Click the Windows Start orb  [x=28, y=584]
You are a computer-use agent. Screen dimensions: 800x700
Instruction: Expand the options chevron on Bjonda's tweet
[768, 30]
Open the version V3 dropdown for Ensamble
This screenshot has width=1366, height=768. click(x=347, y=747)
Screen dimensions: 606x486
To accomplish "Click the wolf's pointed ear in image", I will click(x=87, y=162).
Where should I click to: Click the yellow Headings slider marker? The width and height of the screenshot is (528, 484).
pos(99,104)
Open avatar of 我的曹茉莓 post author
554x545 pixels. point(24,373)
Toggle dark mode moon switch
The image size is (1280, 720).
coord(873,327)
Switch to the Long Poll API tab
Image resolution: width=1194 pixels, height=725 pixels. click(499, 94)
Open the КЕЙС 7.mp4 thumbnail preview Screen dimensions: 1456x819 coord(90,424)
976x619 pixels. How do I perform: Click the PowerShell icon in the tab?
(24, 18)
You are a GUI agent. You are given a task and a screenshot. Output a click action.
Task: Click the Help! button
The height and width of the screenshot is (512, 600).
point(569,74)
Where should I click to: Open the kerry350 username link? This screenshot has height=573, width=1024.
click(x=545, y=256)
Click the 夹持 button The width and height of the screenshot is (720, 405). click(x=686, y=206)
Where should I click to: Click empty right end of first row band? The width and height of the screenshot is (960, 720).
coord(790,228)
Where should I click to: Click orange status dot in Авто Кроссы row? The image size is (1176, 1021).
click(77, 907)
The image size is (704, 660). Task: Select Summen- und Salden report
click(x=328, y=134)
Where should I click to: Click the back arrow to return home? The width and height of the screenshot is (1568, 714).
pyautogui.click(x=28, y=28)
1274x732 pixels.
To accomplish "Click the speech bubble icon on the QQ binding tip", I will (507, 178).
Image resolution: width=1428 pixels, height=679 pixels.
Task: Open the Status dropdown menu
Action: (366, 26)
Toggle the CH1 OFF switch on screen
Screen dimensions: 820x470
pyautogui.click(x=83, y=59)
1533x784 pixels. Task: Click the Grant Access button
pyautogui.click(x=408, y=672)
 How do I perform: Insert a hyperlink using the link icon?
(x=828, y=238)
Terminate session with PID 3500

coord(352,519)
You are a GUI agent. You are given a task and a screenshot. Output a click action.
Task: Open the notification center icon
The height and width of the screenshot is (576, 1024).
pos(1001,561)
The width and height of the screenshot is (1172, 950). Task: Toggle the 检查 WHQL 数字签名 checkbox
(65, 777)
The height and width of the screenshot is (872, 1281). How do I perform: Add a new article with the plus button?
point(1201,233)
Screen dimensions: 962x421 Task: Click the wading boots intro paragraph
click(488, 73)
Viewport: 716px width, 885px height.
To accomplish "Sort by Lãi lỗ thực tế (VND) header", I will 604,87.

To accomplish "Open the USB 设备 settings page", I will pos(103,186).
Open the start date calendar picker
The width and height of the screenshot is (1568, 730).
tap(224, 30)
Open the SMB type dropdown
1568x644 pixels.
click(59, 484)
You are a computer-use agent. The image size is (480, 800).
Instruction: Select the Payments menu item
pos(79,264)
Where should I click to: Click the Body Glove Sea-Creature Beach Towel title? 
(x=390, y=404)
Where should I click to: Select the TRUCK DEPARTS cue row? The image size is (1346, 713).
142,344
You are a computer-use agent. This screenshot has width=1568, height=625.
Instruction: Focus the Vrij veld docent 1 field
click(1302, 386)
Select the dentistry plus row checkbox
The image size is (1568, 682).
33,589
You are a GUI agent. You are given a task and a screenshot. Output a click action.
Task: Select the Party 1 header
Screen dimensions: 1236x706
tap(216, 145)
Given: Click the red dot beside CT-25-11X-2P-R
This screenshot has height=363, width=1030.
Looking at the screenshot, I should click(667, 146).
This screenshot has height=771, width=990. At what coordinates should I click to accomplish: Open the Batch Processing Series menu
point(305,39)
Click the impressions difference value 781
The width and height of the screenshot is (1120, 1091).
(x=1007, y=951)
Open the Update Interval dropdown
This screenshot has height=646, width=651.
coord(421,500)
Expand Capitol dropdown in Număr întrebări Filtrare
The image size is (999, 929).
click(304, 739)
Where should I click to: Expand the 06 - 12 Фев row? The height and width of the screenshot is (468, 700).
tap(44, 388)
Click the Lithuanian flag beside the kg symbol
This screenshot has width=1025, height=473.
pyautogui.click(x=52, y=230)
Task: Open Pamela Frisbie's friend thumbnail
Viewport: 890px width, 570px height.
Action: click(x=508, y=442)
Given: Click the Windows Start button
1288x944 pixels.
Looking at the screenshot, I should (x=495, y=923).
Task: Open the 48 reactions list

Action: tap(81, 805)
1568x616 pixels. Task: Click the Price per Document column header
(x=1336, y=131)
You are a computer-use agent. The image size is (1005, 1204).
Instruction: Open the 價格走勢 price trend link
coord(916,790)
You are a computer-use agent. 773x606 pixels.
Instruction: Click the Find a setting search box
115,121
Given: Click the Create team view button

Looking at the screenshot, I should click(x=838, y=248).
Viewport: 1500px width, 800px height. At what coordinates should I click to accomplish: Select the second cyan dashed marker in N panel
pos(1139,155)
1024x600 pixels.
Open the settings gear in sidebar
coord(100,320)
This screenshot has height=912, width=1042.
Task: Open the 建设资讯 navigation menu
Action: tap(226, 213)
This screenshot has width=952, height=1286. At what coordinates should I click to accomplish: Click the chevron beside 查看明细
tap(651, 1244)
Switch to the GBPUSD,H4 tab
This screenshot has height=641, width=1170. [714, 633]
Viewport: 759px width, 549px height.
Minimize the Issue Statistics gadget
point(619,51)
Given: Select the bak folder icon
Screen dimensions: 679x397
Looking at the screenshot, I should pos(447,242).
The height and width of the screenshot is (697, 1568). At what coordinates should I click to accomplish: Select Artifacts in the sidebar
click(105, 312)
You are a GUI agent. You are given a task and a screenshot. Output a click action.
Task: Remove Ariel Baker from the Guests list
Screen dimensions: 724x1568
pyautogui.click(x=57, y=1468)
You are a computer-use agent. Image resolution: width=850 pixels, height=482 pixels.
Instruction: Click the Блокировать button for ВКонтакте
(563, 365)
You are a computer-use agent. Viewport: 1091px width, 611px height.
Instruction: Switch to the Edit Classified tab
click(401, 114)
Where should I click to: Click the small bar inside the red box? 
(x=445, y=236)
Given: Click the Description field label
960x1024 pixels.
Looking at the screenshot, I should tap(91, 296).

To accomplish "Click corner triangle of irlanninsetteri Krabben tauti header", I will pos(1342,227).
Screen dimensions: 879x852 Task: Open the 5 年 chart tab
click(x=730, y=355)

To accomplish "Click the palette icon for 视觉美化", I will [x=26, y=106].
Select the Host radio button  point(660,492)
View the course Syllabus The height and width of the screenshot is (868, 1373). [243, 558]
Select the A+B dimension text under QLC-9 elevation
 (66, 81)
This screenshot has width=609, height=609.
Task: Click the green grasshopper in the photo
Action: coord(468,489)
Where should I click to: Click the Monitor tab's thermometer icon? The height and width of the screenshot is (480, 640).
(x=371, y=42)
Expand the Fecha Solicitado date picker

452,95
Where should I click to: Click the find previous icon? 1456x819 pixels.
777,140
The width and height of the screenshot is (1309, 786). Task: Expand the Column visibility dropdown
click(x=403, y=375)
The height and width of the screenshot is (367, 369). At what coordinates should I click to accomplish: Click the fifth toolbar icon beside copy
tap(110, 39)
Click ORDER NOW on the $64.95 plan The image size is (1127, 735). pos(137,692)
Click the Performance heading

○ ○ ○

→ **What the task asks**
Your answer should be the lines above that contain the word "Windows", copied out.

→ **Result below**
Click the Windows Start orb  [x=28, y=584]
Given: Click the Windows Start button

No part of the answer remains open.